─── Entries supplied ───

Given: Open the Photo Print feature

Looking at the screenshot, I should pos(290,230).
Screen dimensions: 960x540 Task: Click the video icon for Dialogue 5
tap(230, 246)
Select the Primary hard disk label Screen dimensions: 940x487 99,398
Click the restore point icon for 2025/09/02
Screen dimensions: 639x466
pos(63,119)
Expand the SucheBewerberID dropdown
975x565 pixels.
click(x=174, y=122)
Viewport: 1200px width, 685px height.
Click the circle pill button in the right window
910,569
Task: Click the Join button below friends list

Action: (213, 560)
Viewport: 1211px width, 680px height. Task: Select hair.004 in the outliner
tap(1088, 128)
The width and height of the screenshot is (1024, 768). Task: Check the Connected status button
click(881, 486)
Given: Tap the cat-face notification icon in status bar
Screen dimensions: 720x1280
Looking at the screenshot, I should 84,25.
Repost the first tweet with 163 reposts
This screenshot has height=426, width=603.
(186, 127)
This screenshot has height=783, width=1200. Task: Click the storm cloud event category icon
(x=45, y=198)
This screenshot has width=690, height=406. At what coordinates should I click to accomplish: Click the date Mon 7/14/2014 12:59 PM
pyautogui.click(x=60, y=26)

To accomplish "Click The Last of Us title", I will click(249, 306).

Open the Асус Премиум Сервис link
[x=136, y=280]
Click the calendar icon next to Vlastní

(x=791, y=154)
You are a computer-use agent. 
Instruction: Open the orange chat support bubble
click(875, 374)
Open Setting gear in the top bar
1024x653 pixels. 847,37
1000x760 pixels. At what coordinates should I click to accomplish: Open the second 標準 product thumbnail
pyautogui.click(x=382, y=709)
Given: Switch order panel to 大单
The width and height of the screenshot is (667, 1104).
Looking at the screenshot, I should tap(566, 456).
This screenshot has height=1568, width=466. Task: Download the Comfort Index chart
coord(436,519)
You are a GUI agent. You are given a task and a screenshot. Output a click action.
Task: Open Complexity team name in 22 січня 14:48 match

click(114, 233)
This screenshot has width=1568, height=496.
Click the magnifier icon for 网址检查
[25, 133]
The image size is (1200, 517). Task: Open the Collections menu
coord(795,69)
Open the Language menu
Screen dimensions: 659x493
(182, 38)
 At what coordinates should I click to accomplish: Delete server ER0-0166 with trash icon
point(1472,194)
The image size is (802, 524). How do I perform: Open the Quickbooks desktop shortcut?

───

### [What is required]
Please make the answer a complete, exact reproduction of the records.

### [Answer for this exercise]
Given: Open the Photo Print feature

Looking at the screenshot, I should pos(290,230).
Screen dimensions: 960x540 Task: Click the video icon for Dialogue 5
tap(230, 246)
Select the Primary hard disk label Screen dimensions: 940x487 99,398
Click the restore point icon for 2025/09/02
Screen dimensions: 639x466
pos(63,119)
Expand the SucheBewerberID dropdown
975x565 pixels.
click(x=174, y=122)
Viewport: 1200px width, 685px height.
Click the circle pill button in the right window
910,569
Task: Click the Join button below friends list

Action: (213, 560)
Viewport: 1211px width, 680px height. Task: Select hair.004 in the outliner
tap(1088, 128)
The width and height of the screenshot is (1024, 768). Task: Check the Connected status button
click(881, 486)
Given: Tap the cat-face notification icon in status bar
Screen dimensions: 720x1280
Looking at the screenshot, I should 84,25.
Repost the first tweet with 163 reposts
This screenshot has height=426, width=603.
(186, 127)
This screenshot has height=783, width=1200. Task: Click the storm cloud event category icon
(x=45, y=198)
This screenshot has width=690, height=406. At what coordinates should I click to accomplish: Click the date Mon 7/14/2014 12:59 PM
pyautogui.click(x=60, y=26)

To accomplish "Click The Last of Us title", I will click(249, 306).

Open the Асус Премиум Сервис link
[x=136, y=280]
Click the calendar icon next to Vlastní

(x=791, y=154)
You are a computer-use agent. 
Instruction: Open the orange chat support bubble
click(875, 374)
Open Setting gear in the top bar
1024x653 pixels. 847,37
1000x760 pixels. At what coordinates should I click to accomplish: Open the second 標準 product thumbnail
pyautogui.click(x=382, y=709)
Given: Switch order panel to 大单
The width and height of the screenshot is (667, 1104).
Looking at the screenshot, I should tap(566, 456).
This screenshot has height=1568, width=466. Task: Download the Comfort Index chart
coord(436,519)
You are a GUI agent. You are given a task and a screenshot. Output a click action.
Task: Open Complexity team name in 22 січня 14:48 match

click(114, 233)
This screenshot has width=1568, height=496.
Click the magnifier icon for 网址检查
[25, 133]
The image size is (1200, 517). Task: Open the Collections menu
coord(795,69)
Open the Language menu
Screen dimensions: 659x493
(182, 38)
 At what coordinates should I click to accomplish: Delete server ER0-0166 with trash icon
point(1472,194)
The image size is (802, 524). How do I perform: Open the Quickbooks desktop shortcut?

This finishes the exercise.